AWX crashes suddenly

I have AWX running on a VM with the following spec:

  • 8 vCPU
  • 16 GB of RAM

OS - Ubuntu 22.04.1 LTS
AWX - AWX 23.5.0
running on K3S node :v1.28.4+k3s2

The AWX crashes suddenly even sometime with one jobs with low resource error,could you please suggest how can I increase resources for all the pods

Warning Evicted 9m3s kubelet The node was low on resource: ephemeral-storage. Threshold quantity: 536346631, available: 1062996Ki. Container redis was using 112Ki, request is 0, has larger consumption of ephemeral-storage. Container awx-task was using 180332Ki, request is 0, has larger consumption of ephemeral-storage. Container awx-ee was using 84764Ki, request is 0, has larger consumption of ephemeral-storage. Container awx-rsyslog was using 24Ki, request is 0, has larger consumption of ephemeral-storage

pod/awx-task-847b58df79-jt5v7 0/4 ContainerStatusUnknown 12 (42m ago) 17h
pod/awx-operator-controller-manager-66d787886f-9s8gs 0/2 Error 9 (42m ago) 17h
pod/awx-task-847b58df79-9jrnt 0/4 ContainerStatusUnknown 3 26m
pod/automation-job-1816-mzcx7 0/1 Error 0 12m
pod/awx-task-847b58df79-tqzdq 0/4 Init:1/2 0 12m
pod/awx-operator-controller-manager-66d787886f-7jcck 0/2 Error 1 26m

Can we do it without reinstalling.

Hi, increasing free space for /var/lib/rancher may help you.

On k3s node, ephemeral storage consumes under this path.

2 Likes

Thanks,I have extended filesystem and will monitor it.

This. I’ve had to increase my ephemeral storage a few times.

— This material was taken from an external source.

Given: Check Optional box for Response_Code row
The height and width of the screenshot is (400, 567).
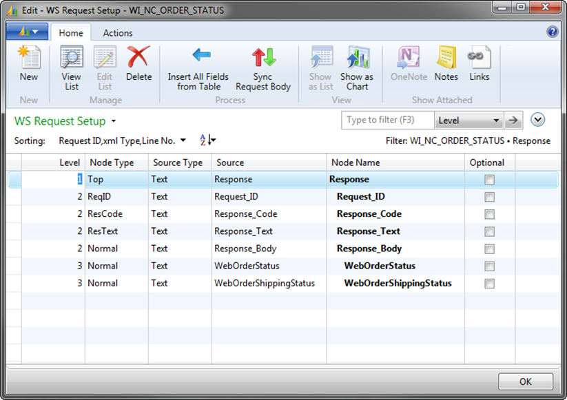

For live troubleshooting, use “kubectl get pods” to find your task pod name. Use the -n argument for that command if you configured AWX in a namespace.

Then use “kubectl describe pod <pod_name>” to get details about the pod, again use -n if you used a namespace.

This is the error I see when I have ephemeral storage issues:
0/1 nodes are available: 1 node(s) had untolerated taint {node.kubernetes.io/disk-pressure: }. preemption: 0/1 nodes are available: 1 Preemption is not helpful for scheduling.